Peak calling is not the beginning of an epigenomic analysis. It is a consequence of many upstream choices: library quality, mapping behavior, duplication, background, blacklisted regions and replicate structure.
Before interpreting peaks, I like to ask a simple question: would I trust this experiment if I ignored the peak caller entirely?
Start With The Library
Check these before any biological interpretation:
- Per-base quality and adapter content.
- Fraction of aligned reads.
- Fraction of uniquely mapped reads.
- Duplicate rate.
- Mitochondrial fraction, especially for ATAC-seq.
- Fragment length distribution.
- Enrichment in expected genomic compartments.
For ATAC-seq, fragment length is especially informative: nucleosome-free fragments and mono-/di-nucleosome periodicity tell you whether the assay captured chromatin structure.

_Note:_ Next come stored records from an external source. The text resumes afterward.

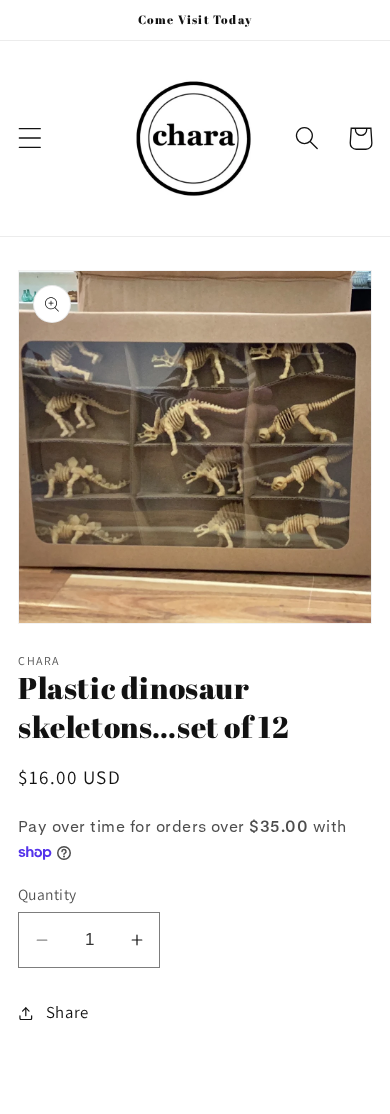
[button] (30, 138)
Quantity (47, 894)
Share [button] (67, 1012)
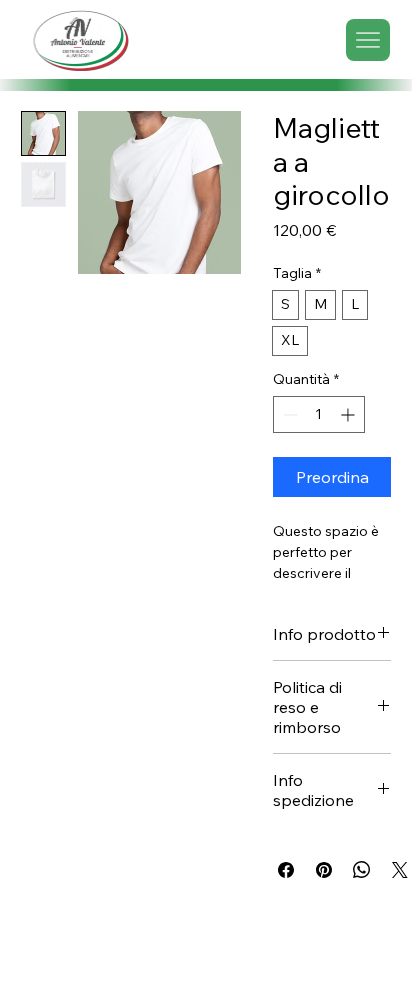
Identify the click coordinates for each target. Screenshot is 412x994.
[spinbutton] (319, 414)
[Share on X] (400, 870)
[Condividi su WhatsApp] (362, 870)
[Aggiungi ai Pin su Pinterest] (324, 870)
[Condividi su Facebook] (286, 870)
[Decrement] (288, 414)
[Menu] (368, 40)
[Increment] (349, 414)
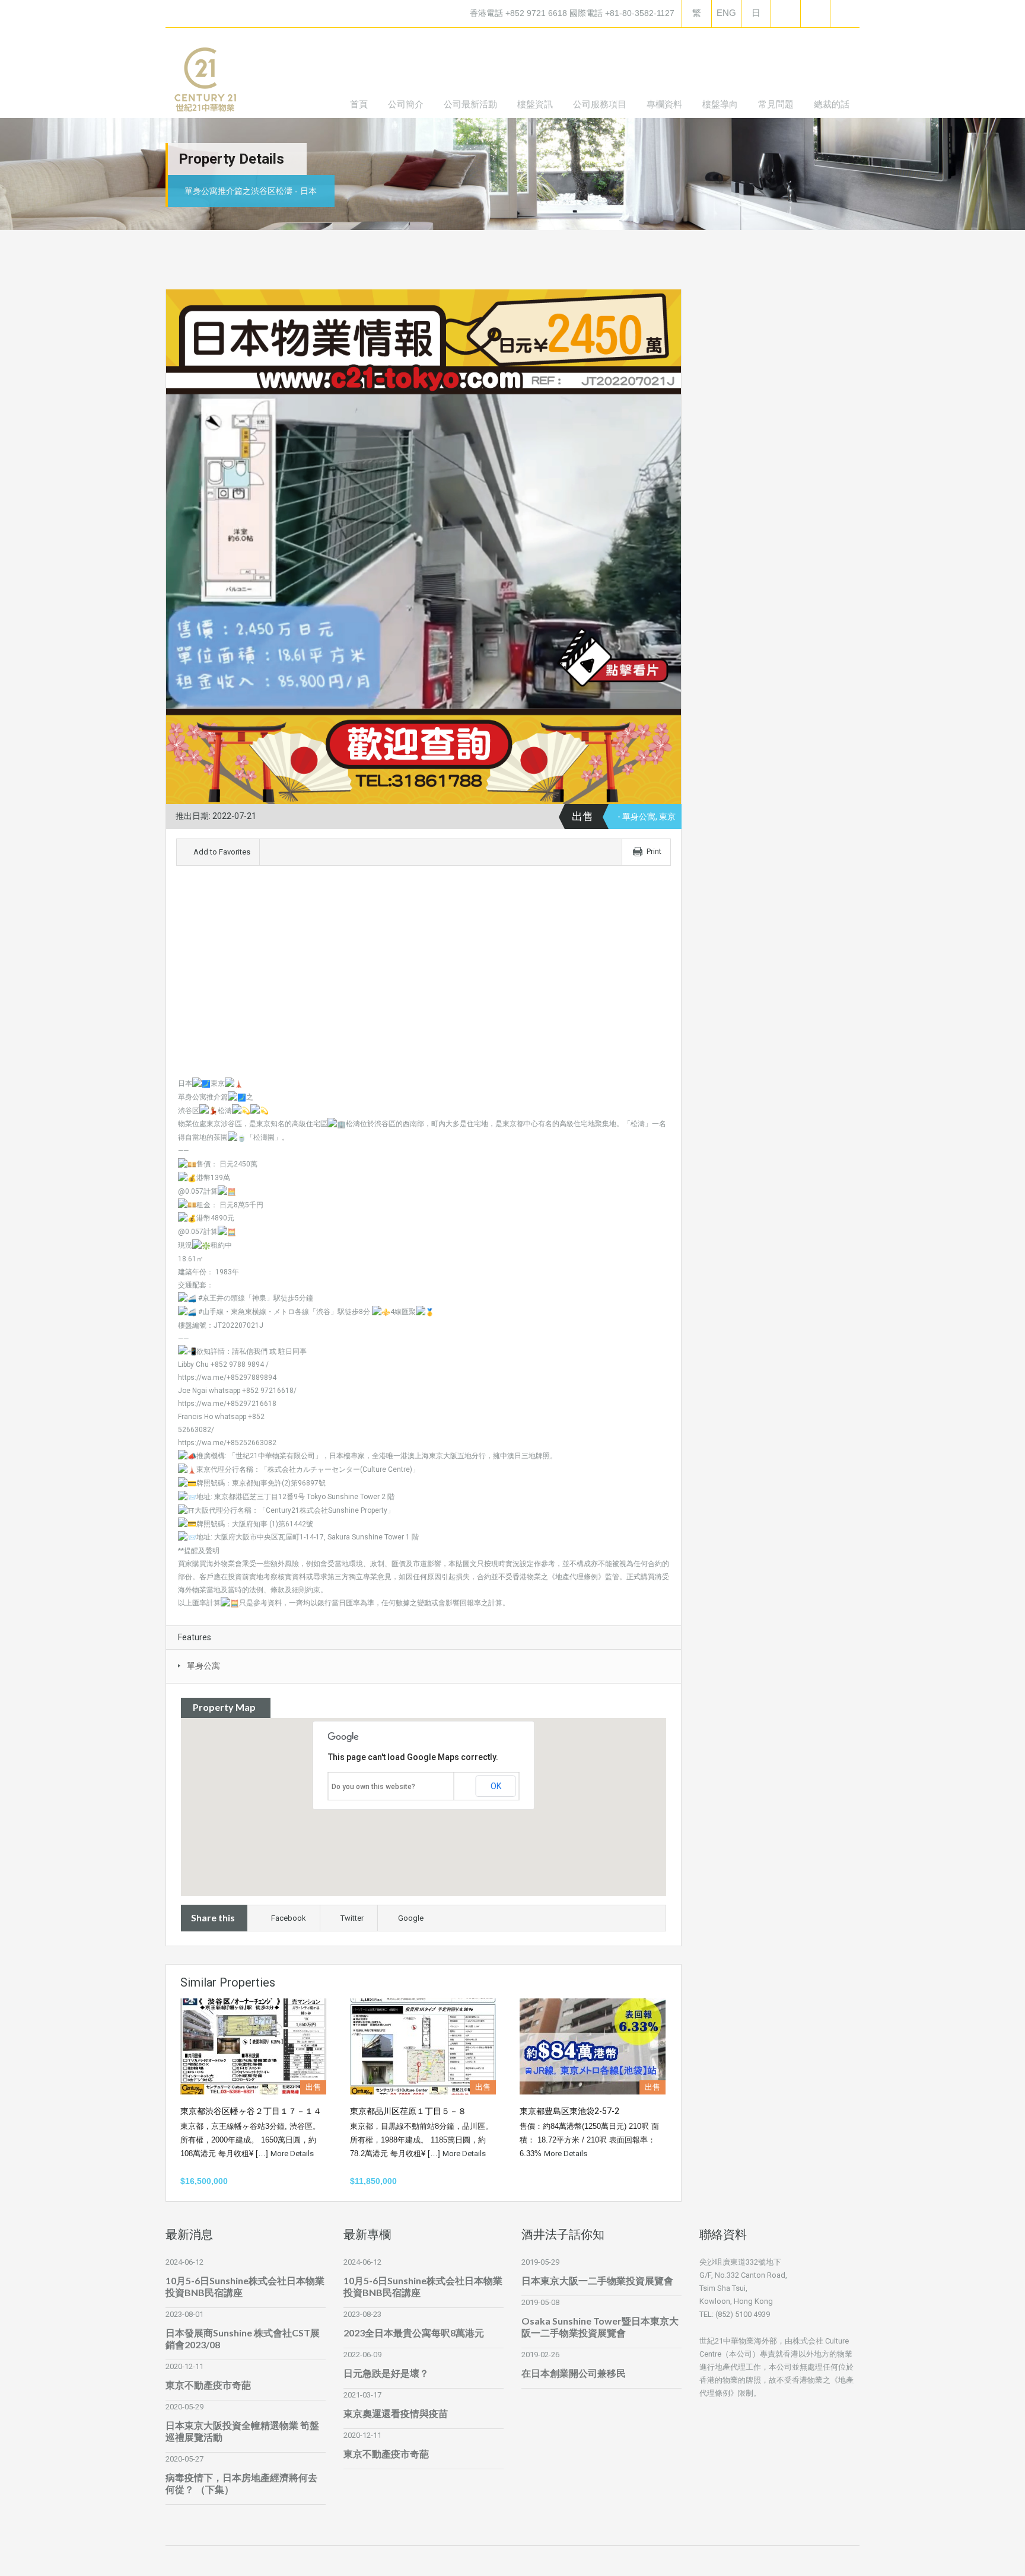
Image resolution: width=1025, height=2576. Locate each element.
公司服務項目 (599, 103)
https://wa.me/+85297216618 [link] (227, 1403)
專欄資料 (664, 103)
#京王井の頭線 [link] (221, 1298)
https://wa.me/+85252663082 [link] (227, 1443)
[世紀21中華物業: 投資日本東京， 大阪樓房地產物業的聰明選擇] (204, 82)
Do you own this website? (373, 1787)
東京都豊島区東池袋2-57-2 (569, 2111)
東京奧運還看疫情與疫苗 (395, 2413)
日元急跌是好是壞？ (386, 2373)
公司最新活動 (470, 103)
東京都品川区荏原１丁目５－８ (408, 2111)
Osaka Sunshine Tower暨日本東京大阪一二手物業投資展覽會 (600, 2326)
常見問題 (776, 103)
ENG (726, 13)
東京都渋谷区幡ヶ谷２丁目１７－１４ (250, 2111)
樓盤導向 (720, 103)
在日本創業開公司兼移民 (573, 2373)
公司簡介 (406, 103)
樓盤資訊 (535, 103)
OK (496, 1786)
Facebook (288, 1918)
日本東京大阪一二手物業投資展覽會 (597, 2280)
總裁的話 (831, 103)
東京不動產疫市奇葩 (208, 2384)
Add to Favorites (221, 851)
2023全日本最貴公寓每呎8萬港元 (413, 2332)
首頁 (359, 103)
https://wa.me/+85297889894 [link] (227, 1377)
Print (654, 851)
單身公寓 (203, 1665)
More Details (293, 2153)
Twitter (352, 1918)
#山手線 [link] (211, 1312)
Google (411, 1918)
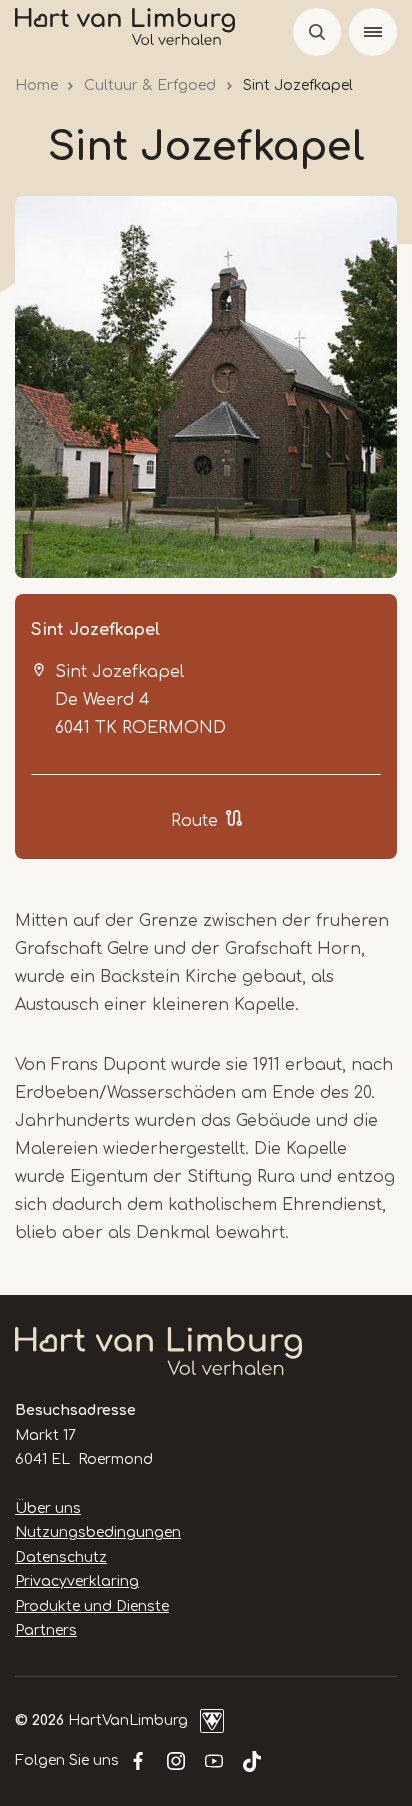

Remove Regions You Already Know Are Trouble
Some genomic regions accumulate signal for technical reasons across many assays. Excluding blacklisted regions is not cosmetic; it prevents a small number of problematic loci from dominating correlations, PCA, heatmaps and peak calls.
bedtools intersect \
-v \
-a peaks.raw.bed \
-b hg38.blacklist.bed \
> peaks.filtered.bed
Compare Replicates Before Comparing Conditions
A good replicate correlation heatmap should mostly answer two questions:
- Do biological replicates cluster together?
- Do samples also separate by the biology you care about?
If batch dominates everything, do not hide it. Model it, visualize it and report how it affects the analysis.
library(pheatmap)
# counts: peak/bin x sample matrix
log_counts <- log2(counts + 1)
cor_mat <- cor(log_counts, method = "spearman")
pheatmap(cor_mat, annotation_col = sample_metadata)
Use Multiple QC Views
No single QC plot is sufficient. I usually want at least:
- A genome-wide correlation heatmap.
- PCA or MDS on normalized signal.
- Saturation analysis or subsampling.
- Average profiles around expected landmarks such as TSS.
- Example genome browser tracks at known positive and negative loci.
The Trick
Do not wait for the final figure to inspect genome browser tracks. Looking at a few loci early often reveals problems that summary metrics miss: weird background, one dominant replicate, local mapping artifacts, or signal that is shifted relative to the expected feature.